Steel Bricks named as component for GE Hitachi’s ‘disruptive’ BWRX-300 small modular reactor

22 April 2021


The Steel Bricks™ modular construction system has been identified as a major component of GE Hitachi’s BWRX-300 Small Modular Reactor (SMR). In an online Facebook webinar broadcast, GE Hitachi’s Vice President and BWRX 300 Product Director, Brian Johnson, hailed Steel Bricks™ as a “second generation steel composite structure” with a “design expected to have no rebar in the nuclear island which, compared to existing nuclear plant design, dramatically reduces the amount of construction labour in the field.”  

Johnson was speaking to the Nuclear Alternative Project based in Puerto Rico and was keen to highlight the “disruptive” position of the BWRX-300’s in the SMR marketplace, offering a design strategy “centred on innovation balanced with practicality” offering a “cost-competitive and easily constructable solution”. He later recognised the “very simple fabrication process” provided by the Steel Bricks™ system, adding that the “amount of labour per volume for these Steel Bricks ™ structures is substantially lower than traditional frameworks with rebar tied in place and are a much simpler design from a manufacturability standpoint than traditional steel composite structures.” 

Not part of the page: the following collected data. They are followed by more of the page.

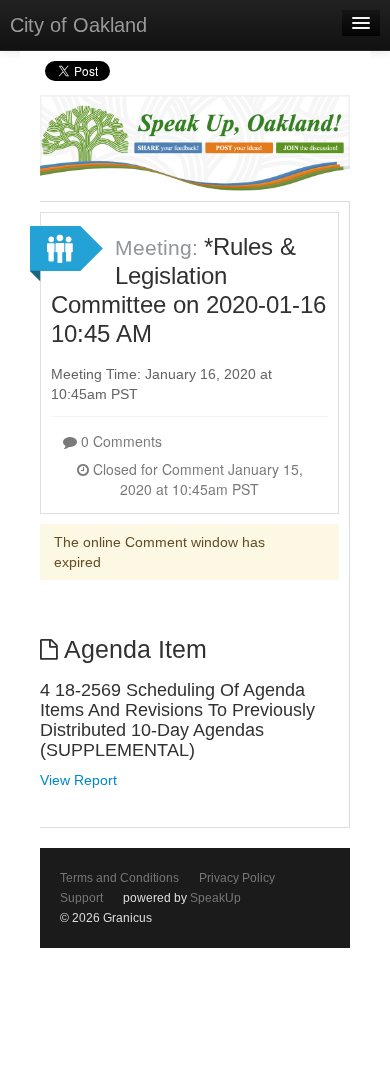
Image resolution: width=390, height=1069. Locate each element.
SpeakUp (215, 898)
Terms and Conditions (119, 878)
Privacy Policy (237, 878)
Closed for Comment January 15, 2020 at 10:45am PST (196, 479)
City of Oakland (78, 25)
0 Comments (119, 441)
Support (81, 898)
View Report (78, 780)
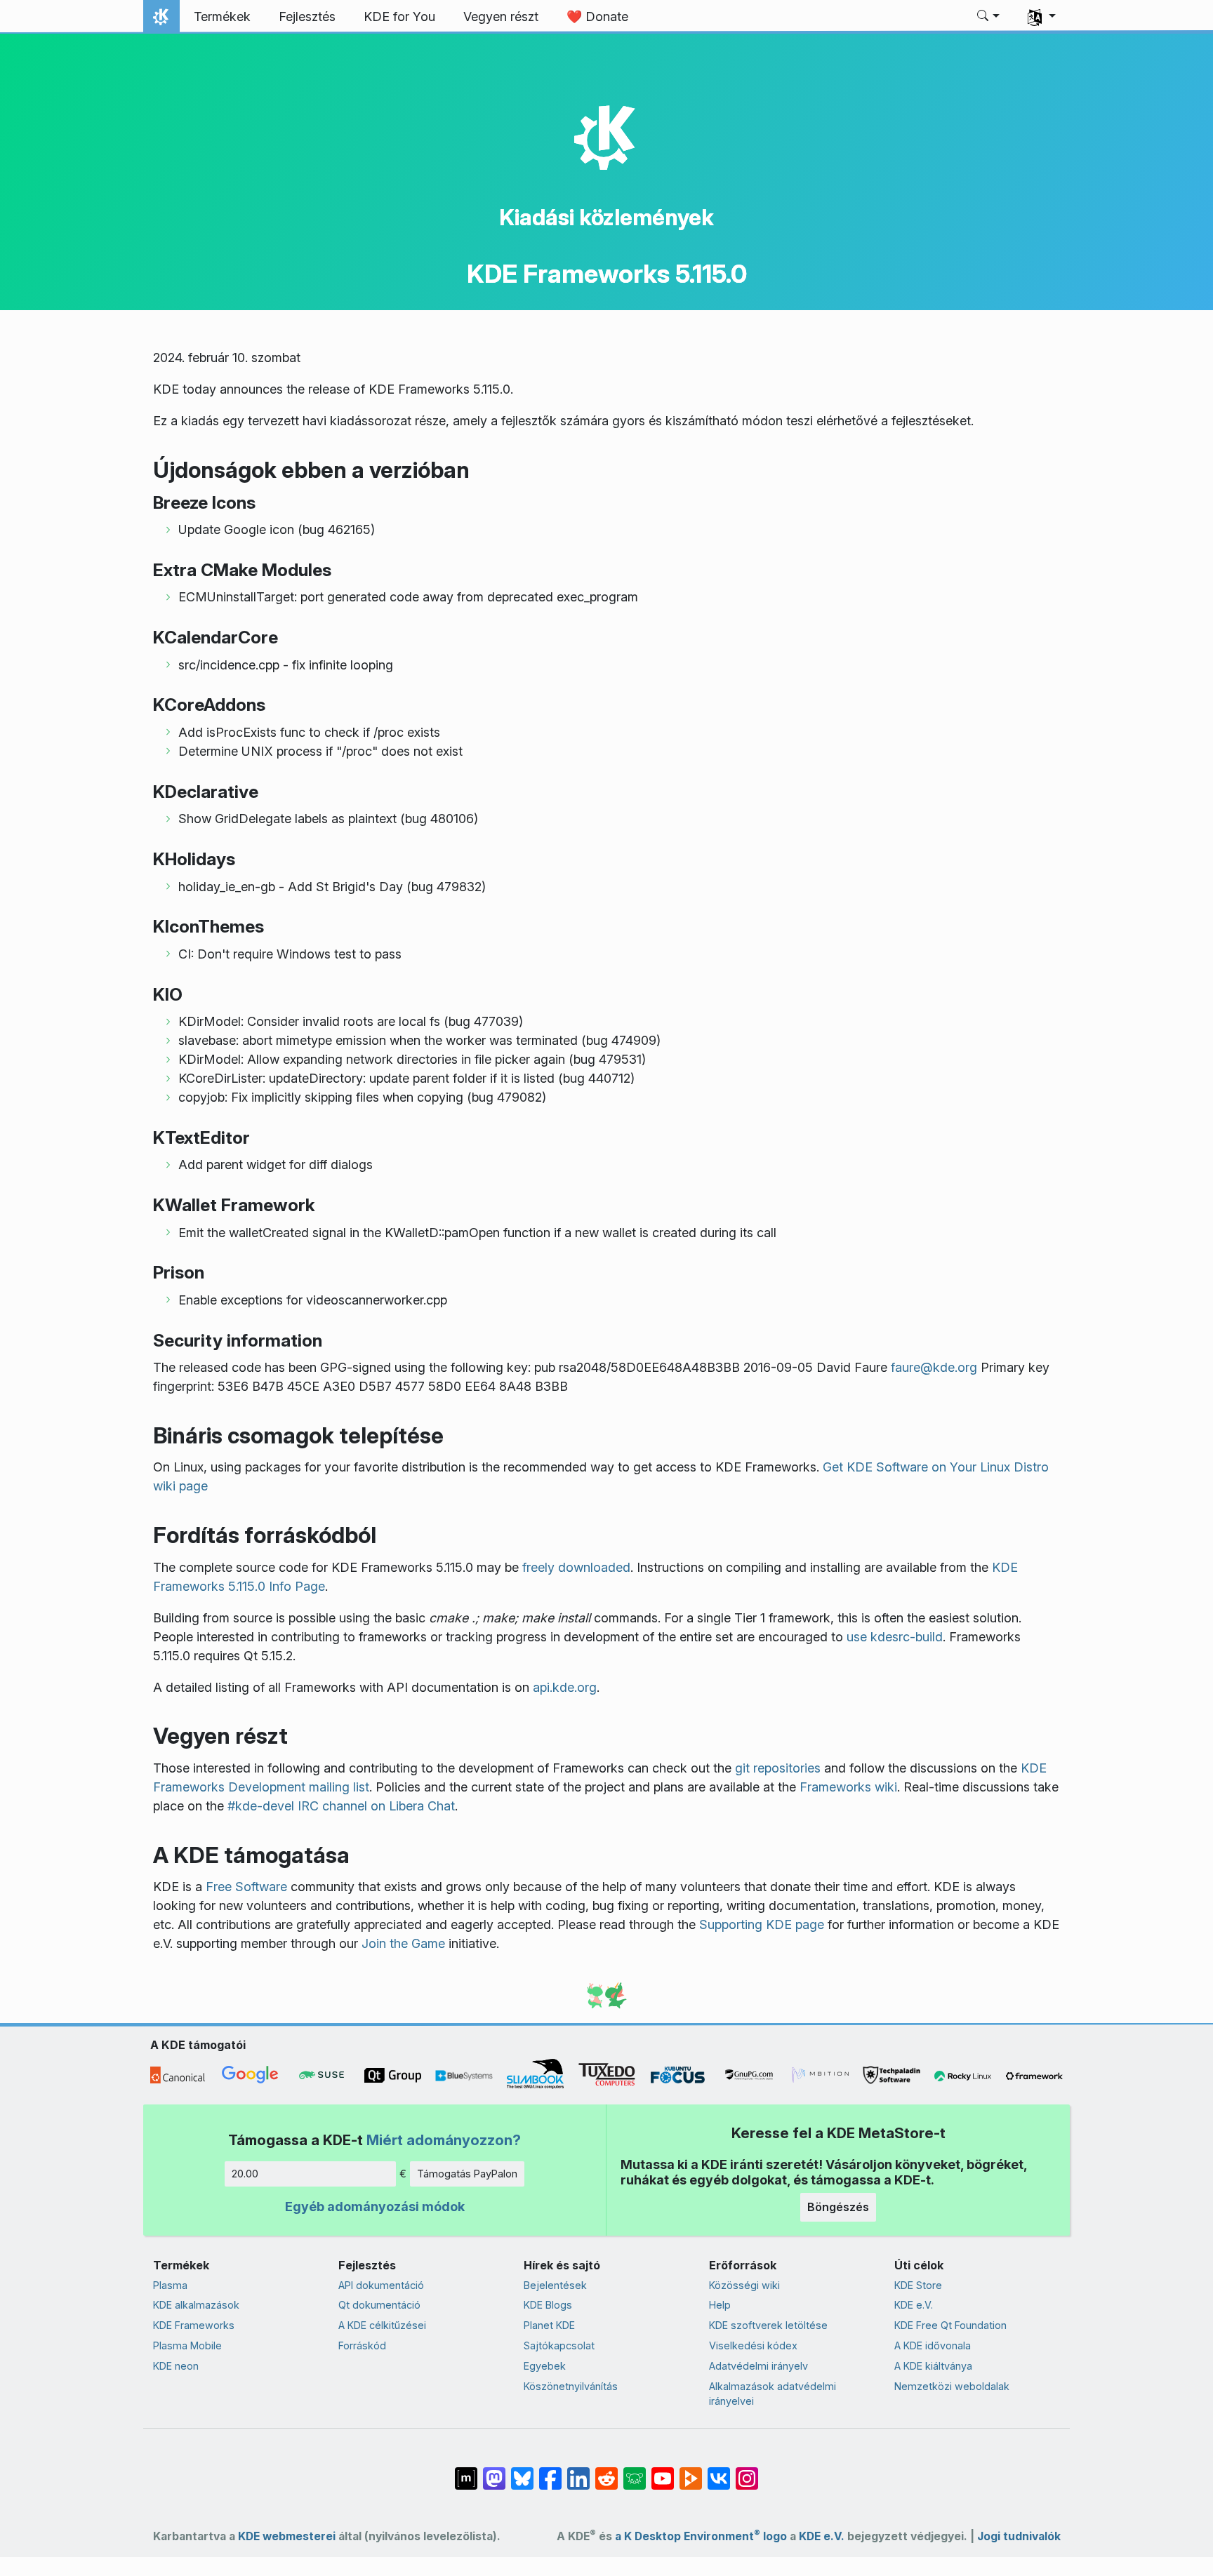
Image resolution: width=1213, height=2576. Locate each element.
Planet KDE (549, 2325)
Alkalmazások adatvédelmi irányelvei (772, 2394)
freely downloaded (576, 1567)
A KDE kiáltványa (933, 2366)
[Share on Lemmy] (634, 2471)
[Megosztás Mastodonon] (494, 2471)
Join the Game (403, 1943)
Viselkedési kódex (753, 2345)
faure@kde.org (934, 1367)
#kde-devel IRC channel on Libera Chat (341, 1805)
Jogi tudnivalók (1019, 2536)
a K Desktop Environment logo (701, 2536)
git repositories (778, 1768)
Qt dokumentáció (379, 2305)
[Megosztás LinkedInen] (578, 2471)
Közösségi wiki (744, 2285)
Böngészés (838, 2207)
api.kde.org (565, 1687)
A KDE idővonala (932, 2345)
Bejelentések (555, 2285)
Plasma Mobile (187, 2345)
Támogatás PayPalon (467, 2174)
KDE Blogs (548, 2305)
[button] (988, 17)
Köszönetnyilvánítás (571, 2386)
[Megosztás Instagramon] (747, 2471)
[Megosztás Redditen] (606, 2471)
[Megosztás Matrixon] (466, 2471)
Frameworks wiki (848, 1787)
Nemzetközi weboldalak (951, 2386)
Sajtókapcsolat (559, 2345)
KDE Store (918, 2285)
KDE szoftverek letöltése (768, 2325)
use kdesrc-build (895, 1636)
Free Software (246, 1886)
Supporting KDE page (761, 1924)
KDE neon (176, 2366)
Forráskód (362, 2345)
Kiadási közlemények (606, 217)
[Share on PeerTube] (691, 2471)
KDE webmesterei (287, 2536)
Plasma (170, 2285)
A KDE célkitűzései (382, 2325)
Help (720, 2305)
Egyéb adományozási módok (375, 2206)
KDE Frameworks (193, 2325)
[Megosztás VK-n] (719, 2471)
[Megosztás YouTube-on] (662, 2471)
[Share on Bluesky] (522, 2471)
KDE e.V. (913, 2305)
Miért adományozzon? (443, 2140)
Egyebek (545, 2366)
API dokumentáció (381, 2285)
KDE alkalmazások (196, 2305)
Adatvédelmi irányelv (758, 2366)
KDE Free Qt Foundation (950, 2325)
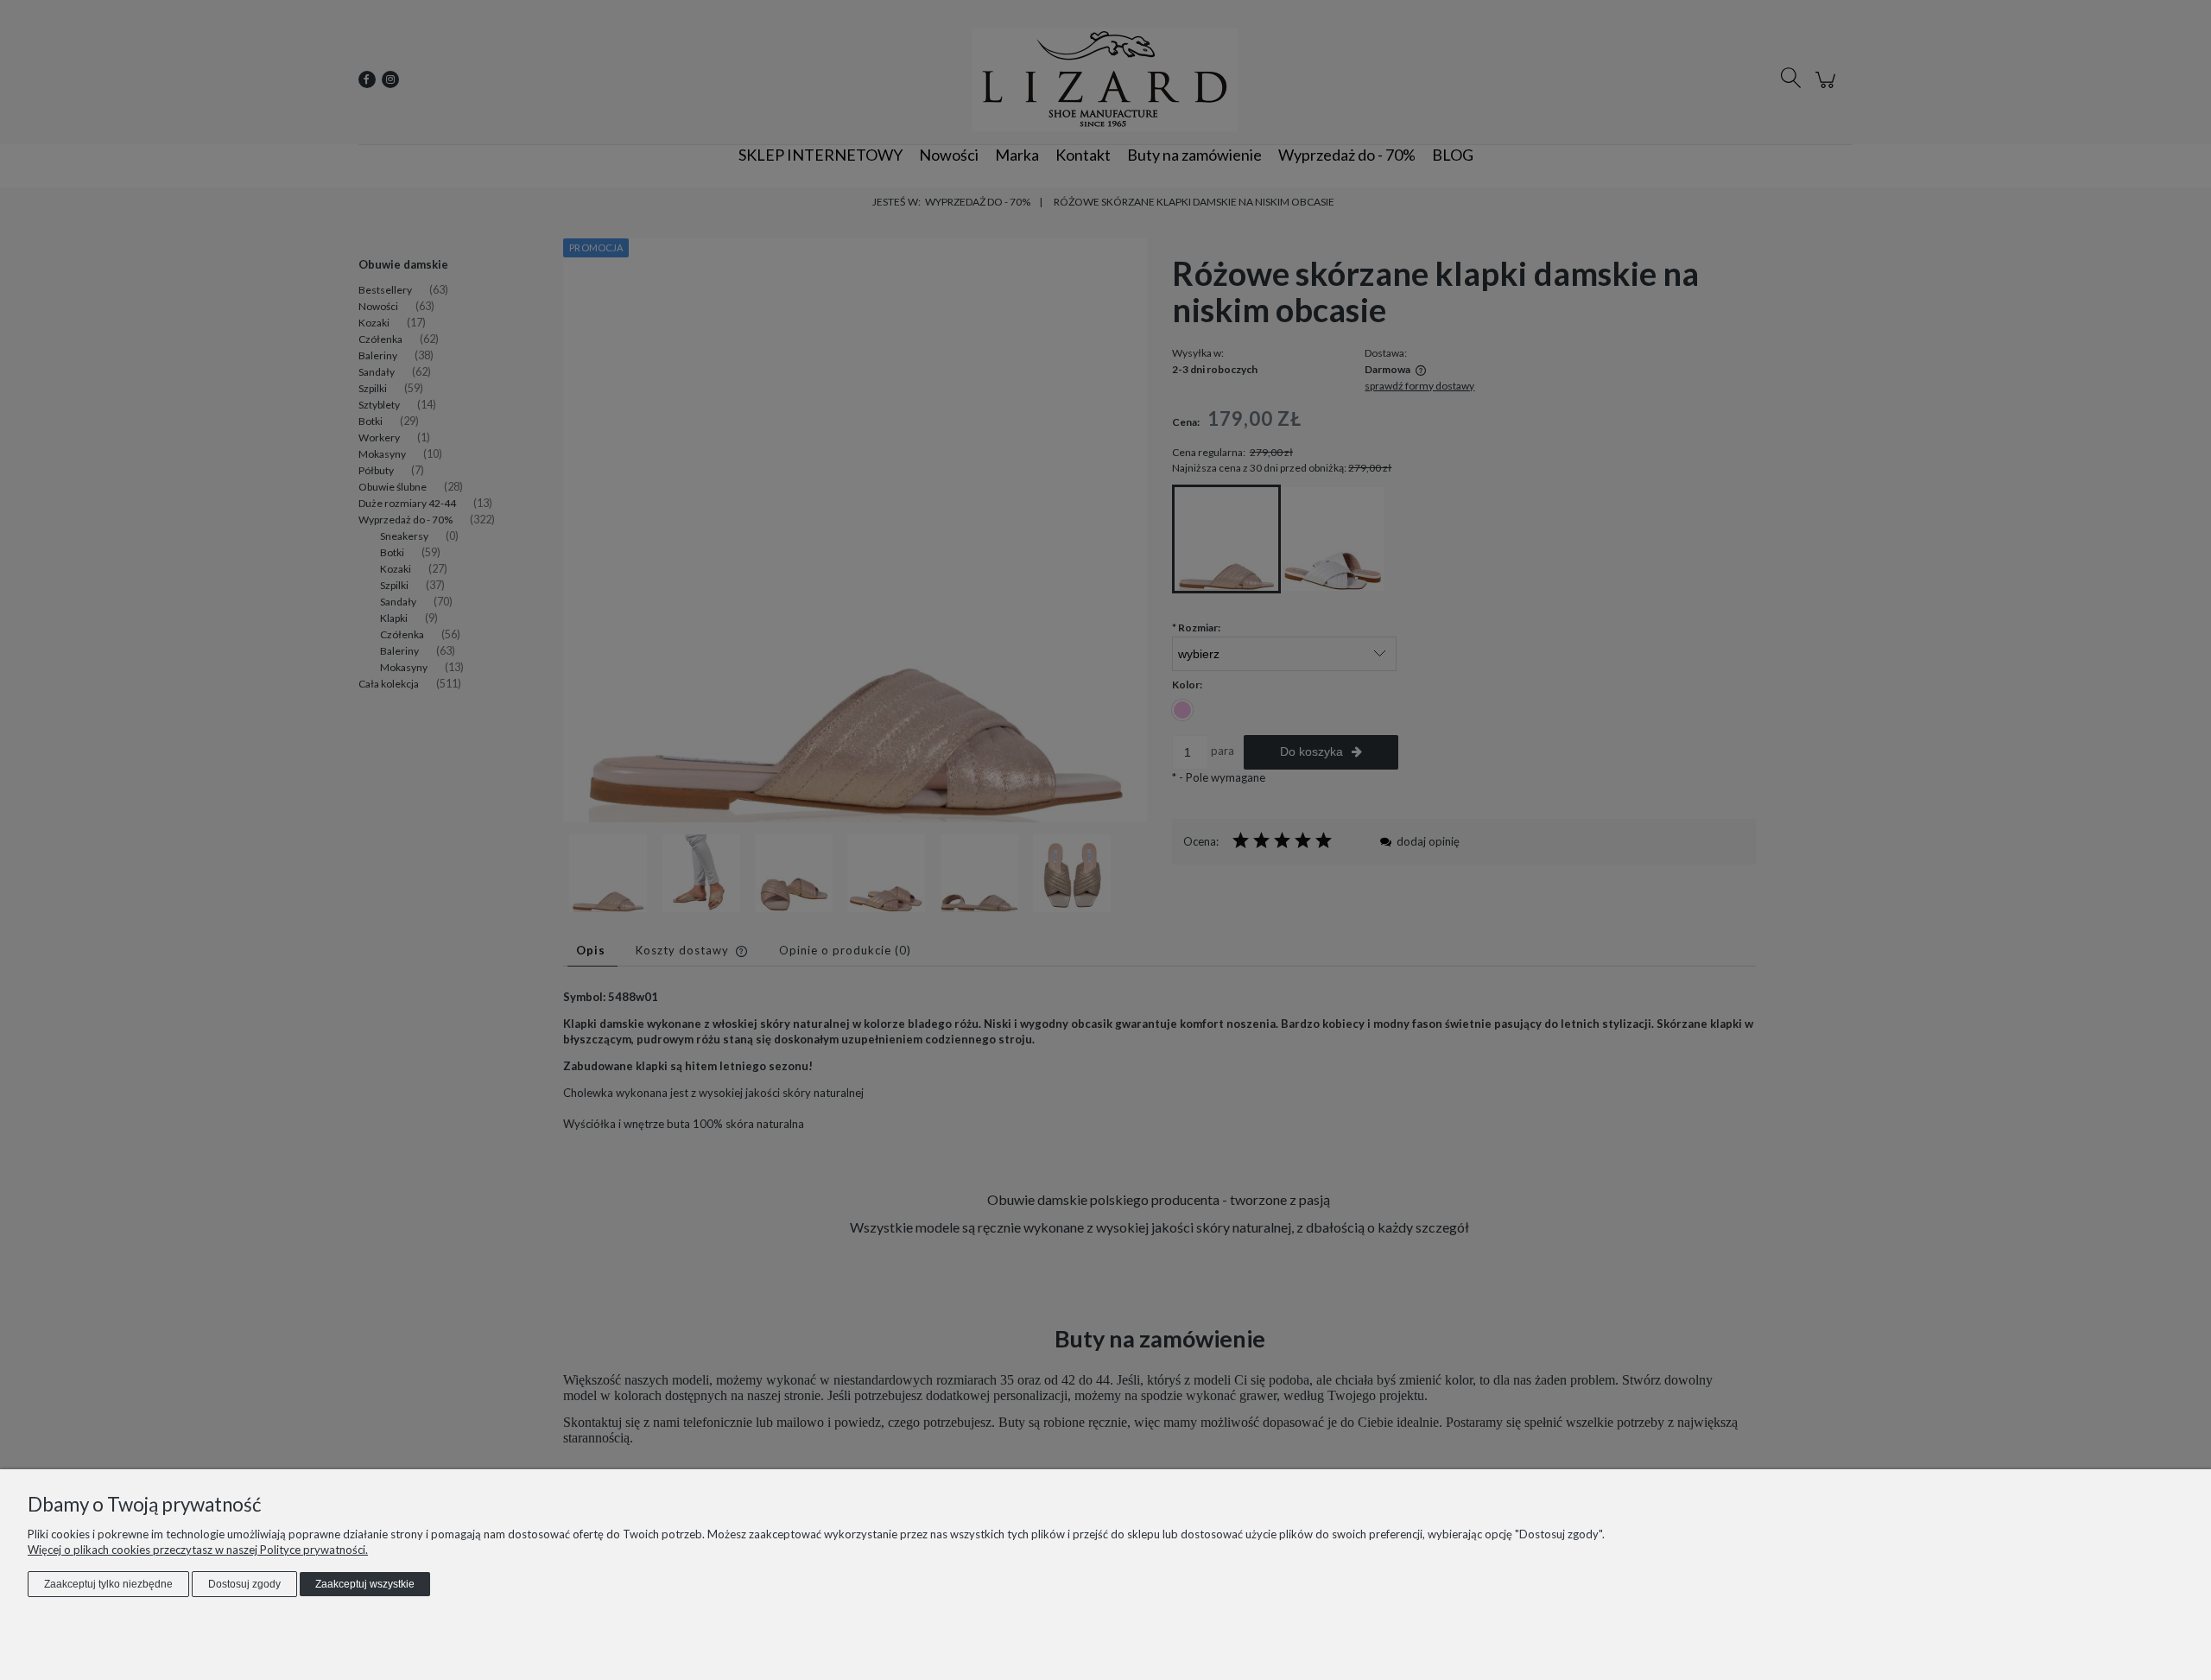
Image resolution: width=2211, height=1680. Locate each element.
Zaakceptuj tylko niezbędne (108, 1584)
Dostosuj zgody (244, 1584)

The Steel Bricks™ modular construction system has been developed by Modular Walling Systems (MWS) Ltd, based in Renfrewshire, Scotland and is fabricated in the UK by leading structural steelworks manufacturer Caunton Engineering. MWS is currently in detailed discussions with a number of global customers for a range of applications for the Steel Bricks™ system across the nuclear industry. 

Dr. Stewart Gallocher, founding director of Modular Walling Systems, believes the system’s unique design makes it ideal for SMR construction, a market estimated to be worth US $1.2 trillion globally. He says: “The Steel Bricks™ system is a ‘first of a kind’ concept in the fast-emerging world of steel composite construction. It provides not just the walls and suspended floors or roofs in steel composite but most importantly a basemat. This takes away the need for conventional foundations, eliminating the traditional Achilles Heel of this form of construction which are the weak points of the base mat to wall connection. 

“Many attempts have been made during the past 25 years to devise simple, safe and rapid fabrication methods to internally connect steel faceplates. But most have lacked commercial application due to being too expensive and labour intensive. We can now successfully deliver a solution which is technologically proficient whilst providing significant cost and time saving benefits. We believe that this technology, combined with the significant cost and time reductions of off-site manufacture, will now provide a major stimulus for the global roll out of Small Modular Reactors.”